I’ve found it! The end of my tether! It’s been successfully located and resides on a Friday morning at 11:38am.
Friday morning at 11:38am is the point when my extremely cute, extremely sweet, extremely intelligent son adds extremely annoying to his list of personal attributes. Things that immensely cute on a Monday swiftly transition to immensely irritating on a Friday.
No.1 Asking why something is so, then, upon receiving the answer, correcting me. For example:
Son: “Dad, why is there a cat in the back garden?”
Me: “That’s nextdoor’s cat, he’s probably come round looking for food”
Son: “Actually I don’t think so Daddy, I think he’s an alien cat that has been sent here by a pirate to steal our dog”
“Well if you knew the answer, why did you bother asking buddy?!” – muttered internally.
No.2 Asking a question when my wife and I are both there but then correcting who he was talking to. For example:
Son: “Why do the cars have their lights on?”
Me: “Because it’s dark Buddy, and lights help people see”
Son: “Ermm…actually Daddy, I was talking to Mummy”
“screw you Buddy” – muttered internally.
I think I survive fairly well for four and a half days, I don’t ever raise my voice, I try to reward his curiosity by answering all his questions and, when the kids aren’t compliant I find alternative ways of influencing them.
Maybe it’s because Fridays correlate with the 1,250th “Why Daddy?” of the week or the 750th “Yes but…” or “Actually Daddy…”. Thus on Friday mornings, I’m sorry to say, influence closely resembles coercion.
I’m starting to think that the CIA would benefit from hiring a few four year olds as “cruel and unusual treatment” specialists.
On Mondays I can spend the whole day rolling around on the floor and doing arts and crafts. By Friday I lead with suggesting Hide and Seek, then lock myself in the bathroom for 30mins!
When I explained this phenomena to my wife said responded with “Welcome to the Dark Side my friend”. I was finally understanding what full time parenting is like, the light and the dark.

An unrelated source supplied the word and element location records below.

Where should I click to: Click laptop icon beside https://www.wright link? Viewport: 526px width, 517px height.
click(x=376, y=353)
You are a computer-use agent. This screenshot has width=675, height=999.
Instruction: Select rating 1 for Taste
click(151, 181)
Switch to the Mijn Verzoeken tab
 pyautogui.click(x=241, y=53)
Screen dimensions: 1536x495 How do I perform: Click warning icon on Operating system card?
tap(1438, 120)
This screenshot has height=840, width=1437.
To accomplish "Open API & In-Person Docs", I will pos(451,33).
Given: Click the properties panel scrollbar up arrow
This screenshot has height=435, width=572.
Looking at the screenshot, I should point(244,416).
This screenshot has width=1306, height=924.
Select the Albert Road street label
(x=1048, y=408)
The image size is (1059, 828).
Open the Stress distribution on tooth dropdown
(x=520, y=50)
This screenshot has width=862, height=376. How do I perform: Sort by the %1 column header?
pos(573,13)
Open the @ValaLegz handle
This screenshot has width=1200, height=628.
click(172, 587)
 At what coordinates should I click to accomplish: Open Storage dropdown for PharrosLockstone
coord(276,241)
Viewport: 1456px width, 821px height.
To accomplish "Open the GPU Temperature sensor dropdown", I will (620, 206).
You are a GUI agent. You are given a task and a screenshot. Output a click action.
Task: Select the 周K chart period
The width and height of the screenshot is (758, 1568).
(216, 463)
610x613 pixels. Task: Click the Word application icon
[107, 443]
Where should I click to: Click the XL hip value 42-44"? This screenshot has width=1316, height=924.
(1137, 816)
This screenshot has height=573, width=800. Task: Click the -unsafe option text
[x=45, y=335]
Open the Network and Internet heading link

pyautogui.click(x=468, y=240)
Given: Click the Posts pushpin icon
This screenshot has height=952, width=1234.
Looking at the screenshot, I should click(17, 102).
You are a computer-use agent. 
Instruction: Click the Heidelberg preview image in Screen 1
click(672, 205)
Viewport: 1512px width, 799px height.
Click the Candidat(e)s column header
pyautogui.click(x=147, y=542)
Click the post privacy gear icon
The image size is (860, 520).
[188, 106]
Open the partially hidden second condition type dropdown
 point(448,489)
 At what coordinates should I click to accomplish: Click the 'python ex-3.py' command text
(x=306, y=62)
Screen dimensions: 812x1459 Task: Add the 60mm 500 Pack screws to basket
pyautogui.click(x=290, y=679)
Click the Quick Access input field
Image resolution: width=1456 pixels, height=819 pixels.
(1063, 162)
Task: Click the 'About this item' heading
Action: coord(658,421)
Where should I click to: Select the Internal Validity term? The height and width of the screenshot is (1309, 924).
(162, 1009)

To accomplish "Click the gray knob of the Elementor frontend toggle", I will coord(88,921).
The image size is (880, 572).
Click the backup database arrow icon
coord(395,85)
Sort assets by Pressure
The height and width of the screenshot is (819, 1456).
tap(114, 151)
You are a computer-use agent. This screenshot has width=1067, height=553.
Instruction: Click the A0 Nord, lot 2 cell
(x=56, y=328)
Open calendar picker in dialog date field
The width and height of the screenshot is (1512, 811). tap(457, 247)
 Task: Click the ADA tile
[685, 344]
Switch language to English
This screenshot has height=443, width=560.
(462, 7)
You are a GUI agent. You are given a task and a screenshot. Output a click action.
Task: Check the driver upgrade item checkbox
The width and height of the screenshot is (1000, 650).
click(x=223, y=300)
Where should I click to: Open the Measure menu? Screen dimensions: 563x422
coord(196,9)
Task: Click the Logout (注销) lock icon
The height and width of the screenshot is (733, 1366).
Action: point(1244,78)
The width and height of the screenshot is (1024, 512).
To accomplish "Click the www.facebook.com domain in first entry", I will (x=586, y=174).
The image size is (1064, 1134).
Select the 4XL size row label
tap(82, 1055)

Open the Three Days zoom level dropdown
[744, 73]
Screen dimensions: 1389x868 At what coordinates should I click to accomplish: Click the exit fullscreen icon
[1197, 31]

This discovery of my, apparently not limitless, parental patience has given me some insight to our familial dynamic.
I used to drive home on a Friday consciously psyching myself up. The work week was over, I was going home to my kids, I’d burst in through the door singing show tunes and wrestling my son to the floor, only mildly conscious of the semi-glares my wife was giving me. Come on! Perk up, it’s Friday!
This Friday, as my son asked us to read every road sign to him as we drove passed, I sat there content to pretend I’d fallen completely and permanently deaf while my wife took up the mantle of fielding his curiosity. I realised our roles had switched. She now had the injection of stamina from seeing the kids as an addition to her day as opposed to the sole event of her day.
I had immediate sympathy for how she must have felt previously when she was tired and worn down and I was coming home suggesting these great ideas of Days Out on a Saturday. I’m now realising that Saturday’s don’t exist when you are a full time parent. Saturday’s are just another day when the routine must be adhered to and the kids don’t understand the term “lie in”. The only difference is that your spouse may be home and, given you’ve ruled autocratically over two other humans for 5 days, it isn’t always a welcome shift in power dynamic!
I’m so thankful for this opportunity to take Shared Parental Leave and being able to focus entirely on being a father. Everyday it is revealing aspects of my relationship and my children that hadn’t been examined previously. After confessing my thoughts on DGAF Friday to my wife she put her arm around me and said she felt more connected with me than ever. In that moment I knew exactly how she felt. The two of us operating as a more in sync team can only serve to provide an even stronger parental unit for the kids. Who knows? Between us now, my son might get answers to his questions all the way up till Sunday midday!
Footnote: Son, if you are reading this in 20 years time. Please never stop asking me questions. Even at your most frustratingly repetitive you are still the most interesting man I have ever had a conversation with. I doubt that will ever cease to be the case and, by the time you read this, I’m sure I’d give all the riches in the world to spend a full Friday chatting with you.